Voluntary health risks. We all take voluntary health risks. As I wrote this, for example, I treated myself to a frosted donut. I know both my weight and my blood sugar level make that inadvisable, but I did it anyway. It's not that frosted donuts pose more risk than they did before. The difference is that now we know about the risk.

In North America, we have become accustomed to large portions and diets high in fat, salt and sugar. Obesity is so widespread it constitutes a health crisis all by itself. Add to that the risks posed by alcohol, illegal and prescription drugs, and smoking, and we've got an even bigger problem. Dangerous pastimes (speeding cars, motorcycles, "extreme" sports and guns) make matters even worse. Most of these behaviors are the result of a willful individualism rooted in "the right to do what I want to do."

Opponents of vaccination against measles, chickenpox, HPV and polio — which we had nearly eradicated — threaten their own lives as well as the lives of those around them. I can no longer say, "Well, it's my life, and I'll eat what I want" or "They are my kids, and I'll choose whether or not to vaccinate them." If my eating habits make me sick, or if I contract a communicable disease, others share the cost. My health decisions affect our health as a society.

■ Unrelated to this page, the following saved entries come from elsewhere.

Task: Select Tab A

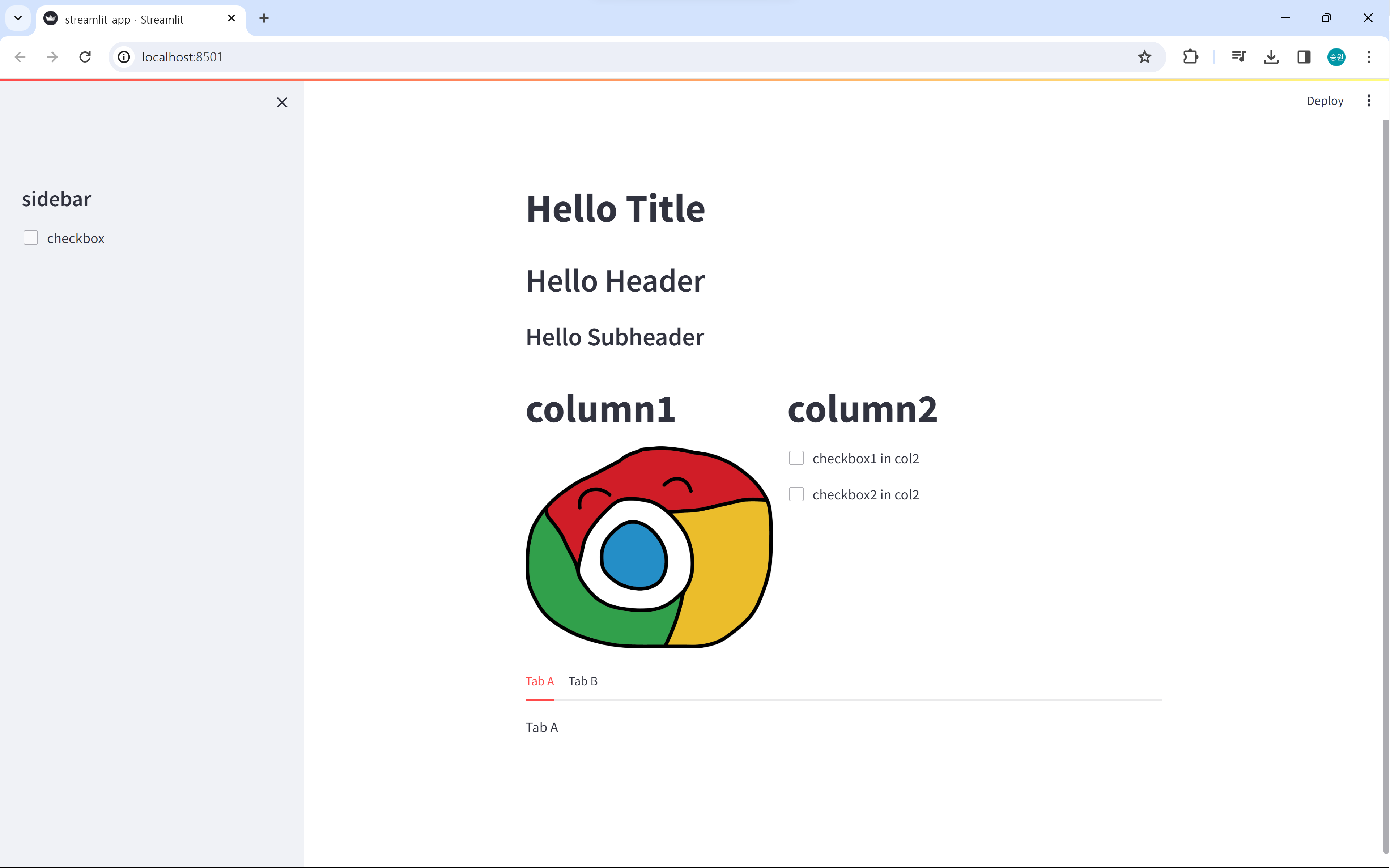Action: 539,681
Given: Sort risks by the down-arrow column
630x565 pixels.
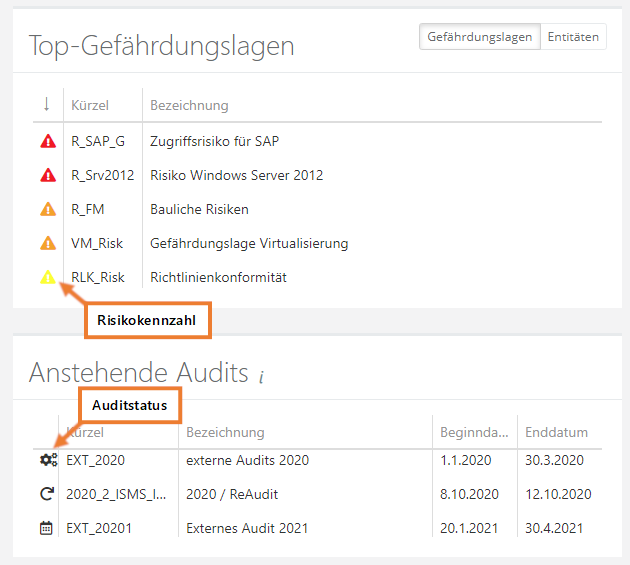Looking at the screenshot, I should pyautogui.click(x=46, y=105).
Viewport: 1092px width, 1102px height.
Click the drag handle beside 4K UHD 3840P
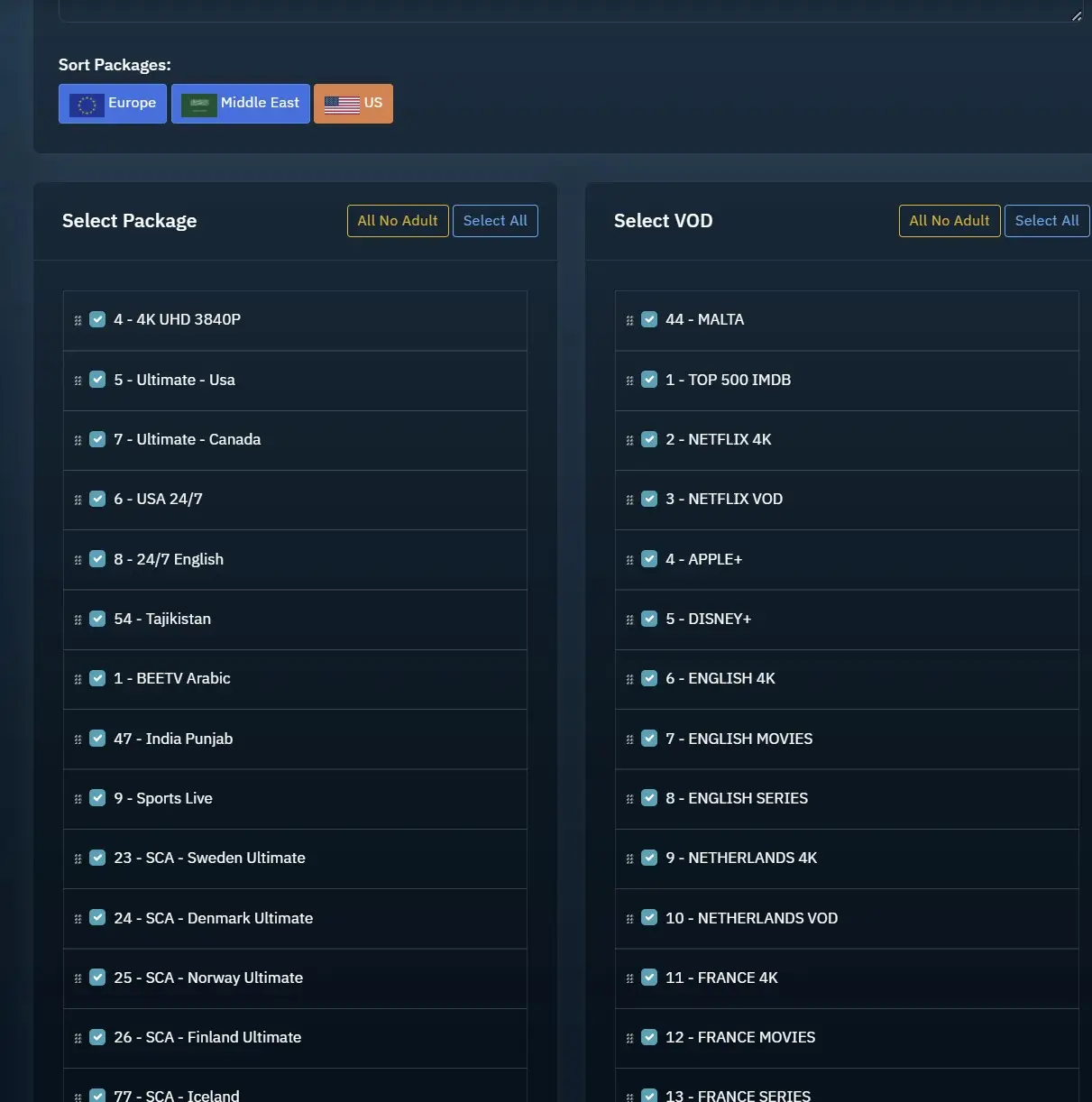78,320
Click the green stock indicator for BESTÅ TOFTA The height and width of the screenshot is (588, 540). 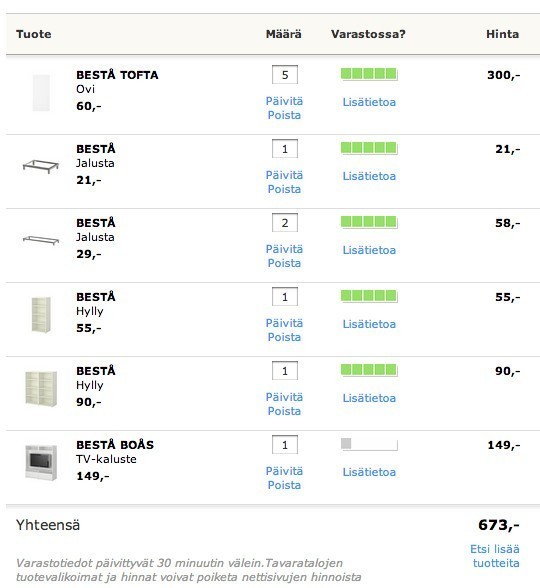pyautogui.click(x=369, y=74)
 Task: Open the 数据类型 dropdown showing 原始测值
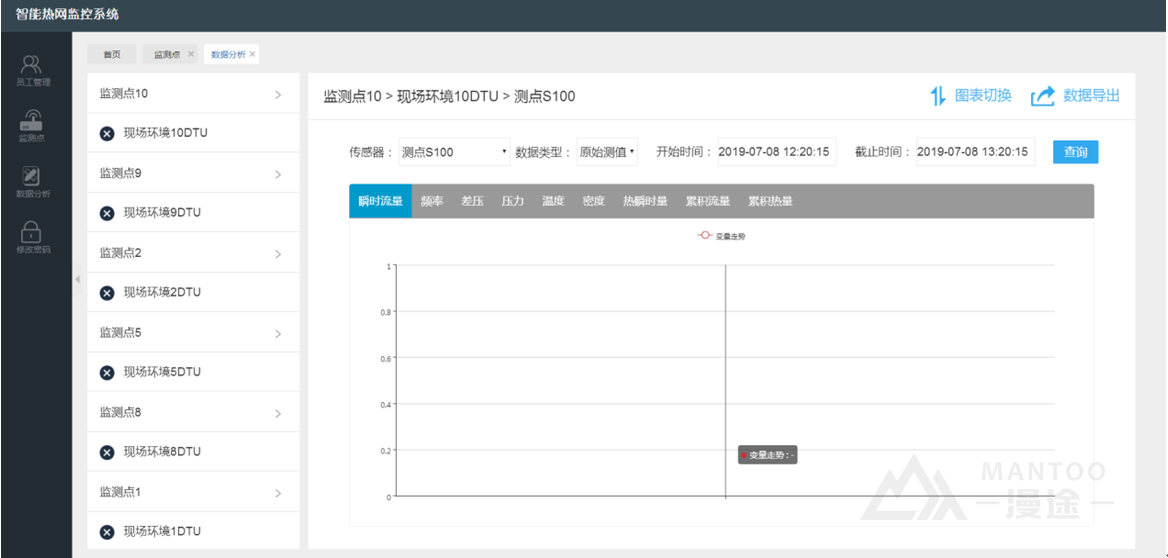click(x=606, y=152)
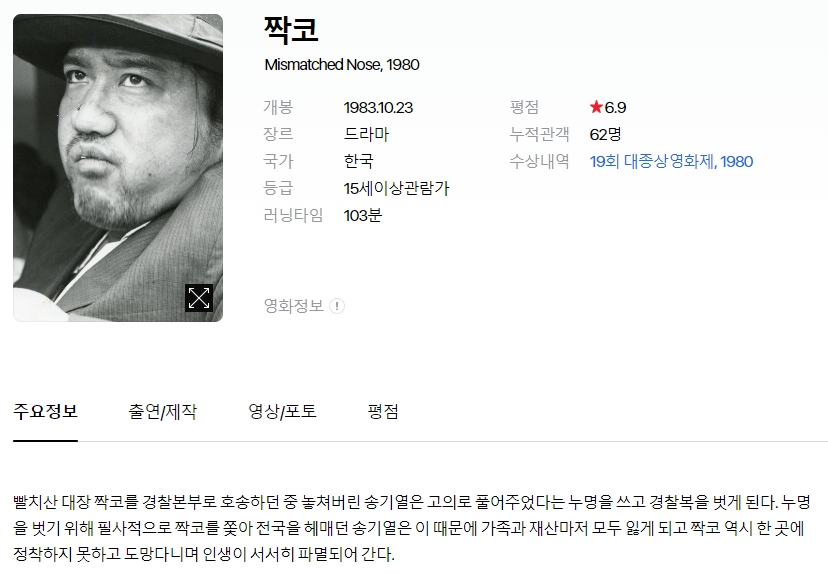The height and width of the screenshot is (574, 828).
Task: Click the 15세이상관람가 rating value
Action: click(396, 188)
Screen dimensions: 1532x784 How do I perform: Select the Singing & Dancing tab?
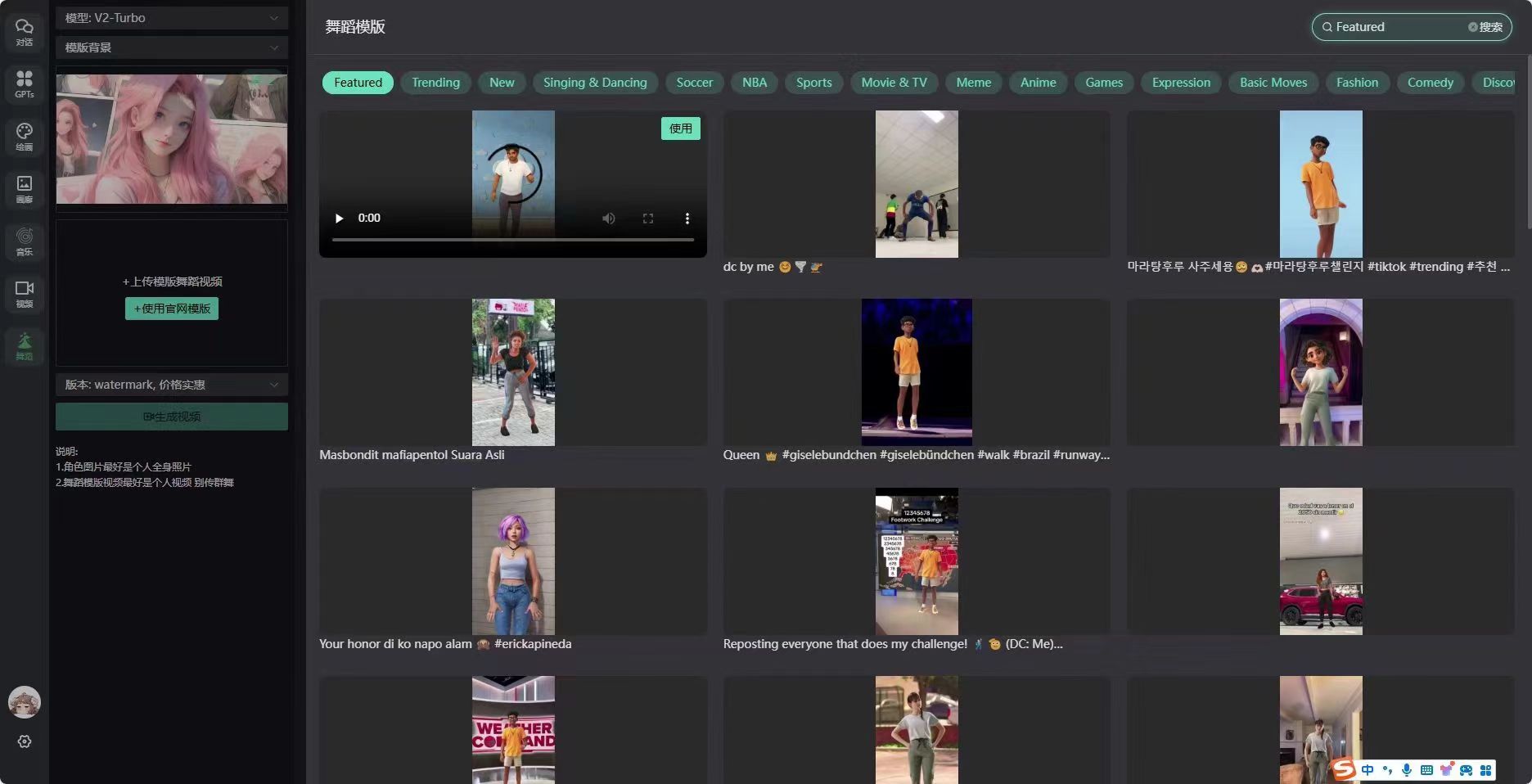595,83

This growing awareness of the public, social nature of health care ethics is good, but it is not enough to sustain our momentum. We're also going to need a greater sense of solidarity5 and trust. The lack of those two virtues makes it difficult for us to shift our perspective from individual to communal or public. We want to see ourselves as independent, and we don't trust society (read "government") to take our needs into account. This is why the Affordable Care Act is on the verge of repeal. The visceral reaction Americans have to any kind of hint of "socialized medicine" (with Canada and the U.K. being the most frequent objects of our scorn) is the spearhead of this attitude.

We were making progress in health care policy until recently. That is now in jeopardy. In light of the recent election, we need to strengthen our commitment and our efforts so that we can help head off re-privatization of health care and use what we have learned about the social nature of health care ethics to keep us all healthy.

FR. CHARLES BOUCHARD, OP, STD, is senior director, theology and ethics, the Catholic Health Association, St. Louis.

NOTES

  1. Francoise Baylis, Nuala P. Kenny and Susan Sherwin, "A Relational Account of Public Health Ethics," Public Health Ethics 1, no. 3 (2008): 196-209. The authors of this excellent article are Canadian. Unfortunately, their view of the person is not prevalent in the U.S.
  2. Jonathan Anomaly, "Public Health and Public Goods," Public Health Ethics 4, no. 3, (2011): 251-59. Jonathan Anomaly, PhD, core faculty member of the University of North Carolina and Duke University program in philosophy, politics and economics, says he does not believe these "social determinants" are part of the task of public health, because "public health practitioners do not have the expertise," and secondly, because "many of the so-called social determinants of health" bear little relationship to what we consider public health goals. To the extent that social determinants influence individual welfare rather than population health, or promote a particular social welfare agenda like increasing economic equality, "we should consider them outside of the domain of public health," he says.
  3. Atul Gawande, "The Hot Spotters: Can We Lower Medical Costs by Giving the Neediest Patients Better Care?" The New Yorker (Jan. 24, 2011).
  4. Lyla M. Hernandez and Dan G. Blazer, eds., Genes, Behavior, and the Social Environment: Moving Beyond the Nature/Nurture Debate (Washington, D.C.: National Academies Press, 2006).
  5. Baylis, Kenny and Sherwin, "A Relational Account," 204. Baylis and colleagues describe their approach in terms of "relational solidarity."